We were a family of 5 kids, me being the first born. The youngest, my only sister, is 16 years younger than I. At the time of my growing alcohol, smoking and love addictions, I was 23-26 and my sister was just a child at 7-10. The brother next to me was away (college and military), leaving two other brothers, ages 15-18 and 12-15, at home. So, they had a youngster and two teenage boys, plus me, at home. Both my parents worked full time in demanding, professional careers.
I don't know if this is a factor or not... My biological dad was killed in a car accident when I was 5. My step dad and mom married when I was 7. So the siblings at home were my step sister and brothers. I didn't think of them that way; nor do I think I was ever any less family to my step dad for not being his own biological offspring.
My mom was more of a disciplinarian in our family than Dad, who I remember as being more easy-going. My brothers did not smoke or drink at that time. My dad smoked when he was in college, but quit when I was about 10. Mom never smoked. While I was living at home, neither Mom or Dad drank, except on special occasions, when they would have a bottle of wine at dinner. I do not have any knowledge of alcohol problems in my grandparent's generation, but my Mom's only brother, a WWII veteran, was said to be an alcoholic. My parents always seemed to have a stable, loving marriage.
In 1965-8, while living at home, working and attending graduate school, I began drinking regularly with co-workers after work. Once or twice a week, we closed the bars at 1 AM. Sometimes we continued to drink at a co-worker's apartment after that. Once in a while we started drinking during our lunch hour and never made it back to work. I was having occasional blackouts where I would continue to talk, walk and drive but without any conscious memory whatsoever. I smoked... 2 or 3 packs per day. I was having a bit of a romance with a married co-worker.
I did not smoke or drink at home. However, I came home drunk, sometimes while my parents were still up, slurring my words and stumbling to bed. And, of course I must have smelled like a smokestack. How could they NOT notice?
Sadly, my dad died 4 years ago. I can not ask him about those years now. Nor can I ask my mom, as her memory is nearly gone. The only thing I know is that maybe 5 or 6 years ago, Mom said that they had worried about me and my drinking a lot back in the 60s. I wish I had asked her what reasons they might have had for not talking to me about it then.
Ten possible reasons why my parents didn't talk to me about my addictions while I was living at home:
- They didn't know what to say.
- They felt more comfortable by pretending everything was OK.

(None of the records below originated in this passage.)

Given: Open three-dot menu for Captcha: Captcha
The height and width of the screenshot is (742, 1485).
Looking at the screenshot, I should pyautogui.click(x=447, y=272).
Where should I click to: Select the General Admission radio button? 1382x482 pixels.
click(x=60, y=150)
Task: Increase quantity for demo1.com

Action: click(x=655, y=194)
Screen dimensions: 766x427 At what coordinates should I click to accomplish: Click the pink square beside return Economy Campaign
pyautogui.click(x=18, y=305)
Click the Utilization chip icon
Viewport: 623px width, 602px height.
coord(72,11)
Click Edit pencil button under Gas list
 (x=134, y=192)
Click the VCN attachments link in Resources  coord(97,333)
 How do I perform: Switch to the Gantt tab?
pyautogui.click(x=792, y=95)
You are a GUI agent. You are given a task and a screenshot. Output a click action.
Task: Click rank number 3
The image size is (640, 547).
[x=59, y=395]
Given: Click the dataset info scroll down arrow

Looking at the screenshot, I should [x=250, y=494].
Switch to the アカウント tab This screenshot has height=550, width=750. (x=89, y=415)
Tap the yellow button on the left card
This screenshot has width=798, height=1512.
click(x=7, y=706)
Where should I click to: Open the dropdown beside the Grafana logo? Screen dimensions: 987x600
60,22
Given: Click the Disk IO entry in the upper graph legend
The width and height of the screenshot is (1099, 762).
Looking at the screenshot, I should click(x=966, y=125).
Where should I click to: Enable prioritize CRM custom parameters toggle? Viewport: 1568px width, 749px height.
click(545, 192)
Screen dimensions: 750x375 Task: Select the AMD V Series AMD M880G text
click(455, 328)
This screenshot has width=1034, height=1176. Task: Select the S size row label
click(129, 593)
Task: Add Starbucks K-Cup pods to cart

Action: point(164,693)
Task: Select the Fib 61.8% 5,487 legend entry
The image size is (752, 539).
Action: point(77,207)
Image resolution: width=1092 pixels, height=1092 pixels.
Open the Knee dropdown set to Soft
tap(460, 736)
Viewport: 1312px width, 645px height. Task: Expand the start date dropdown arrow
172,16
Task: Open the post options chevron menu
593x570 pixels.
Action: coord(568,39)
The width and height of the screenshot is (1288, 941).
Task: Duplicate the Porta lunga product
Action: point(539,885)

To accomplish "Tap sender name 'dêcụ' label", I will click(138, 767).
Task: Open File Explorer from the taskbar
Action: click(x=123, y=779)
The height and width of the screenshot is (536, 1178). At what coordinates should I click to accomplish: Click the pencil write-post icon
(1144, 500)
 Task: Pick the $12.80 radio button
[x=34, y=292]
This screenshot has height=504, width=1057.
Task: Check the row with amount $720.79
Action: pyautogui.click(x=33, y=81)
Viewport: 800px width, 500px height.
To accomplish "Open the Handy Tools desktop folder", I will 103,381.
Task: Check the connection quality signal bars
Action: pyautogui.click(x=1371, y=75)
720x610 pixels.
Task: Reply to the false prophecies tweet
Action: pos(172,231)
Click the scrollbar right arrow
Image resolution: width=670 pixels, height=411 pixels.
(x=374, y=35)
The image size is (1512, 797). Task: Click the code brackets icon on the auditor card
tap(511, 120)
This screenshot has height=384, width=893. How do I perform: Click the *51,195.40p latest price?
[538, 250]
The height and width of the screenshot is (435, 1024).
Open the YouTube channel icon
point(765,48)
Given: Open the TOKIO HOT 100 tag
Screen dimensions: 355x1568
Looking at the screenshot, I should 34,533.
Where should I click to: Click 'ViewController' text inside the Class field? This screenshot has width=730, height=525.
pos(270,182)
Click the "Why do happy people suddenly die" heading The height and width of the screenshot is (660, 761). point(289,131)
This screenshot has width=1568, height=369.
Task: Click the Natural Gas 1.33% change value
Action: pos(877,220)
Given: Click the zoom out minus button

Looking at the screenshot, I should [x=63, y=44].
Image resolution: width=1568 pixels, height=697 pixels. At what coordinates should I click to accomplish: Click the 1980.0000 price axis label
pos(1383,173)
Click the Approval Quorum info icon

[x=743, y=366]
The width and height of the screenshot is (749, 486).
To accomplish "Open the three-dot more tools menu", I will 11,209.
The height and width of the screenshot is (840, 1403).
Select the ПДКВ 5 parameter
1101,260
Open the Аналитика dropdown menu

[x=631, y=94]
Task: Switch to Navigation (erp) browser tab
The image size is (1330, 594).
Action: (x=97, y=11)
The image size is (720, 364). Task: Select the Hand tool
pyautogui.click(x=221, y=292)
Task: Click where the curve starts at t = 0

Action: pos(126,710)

- They thought drinking and smoking was just something college-aged kids did, more or less normal.
- They knew I was holding my full-time job and getting good grades in graduate school. So they figured my drinking was a minor problem that didn't affect my work or education.
- They had their own careers and three young kids to manage. So they didn't have remaining energy to deal with me.
- I was an adult, over 21. Maybe they didn't think they had the right any longer, as parents, to correct or discipline their adult offspring.
- My behaviors at home must have seemed decent, normal and in character to them. Therefore, they may not have realized the extent of my drinking and smoking away from home.
- They didn't know about addiction, thinking (as I did until recently) that addicts were homeless, street people who drank every day until they passed out. So they may have seen my drinking as a passing issue of a young adult of the times.
- My mother had to hide cookies. I would find them and eat many of them over a period of days. She must have known somebody was taking them, because she would always hide them in ever more clever places. She never said anything or asked who was "stealing" the cookies. Could she have suspected my brothers?
- Maybe to talk to me would be to admit "publicly" that they had somehow failed as parents.
I forgive my parents. I open my heart in understanding and forgiveness to them for not talking with me about my actions and to myself for my behaviors during those years.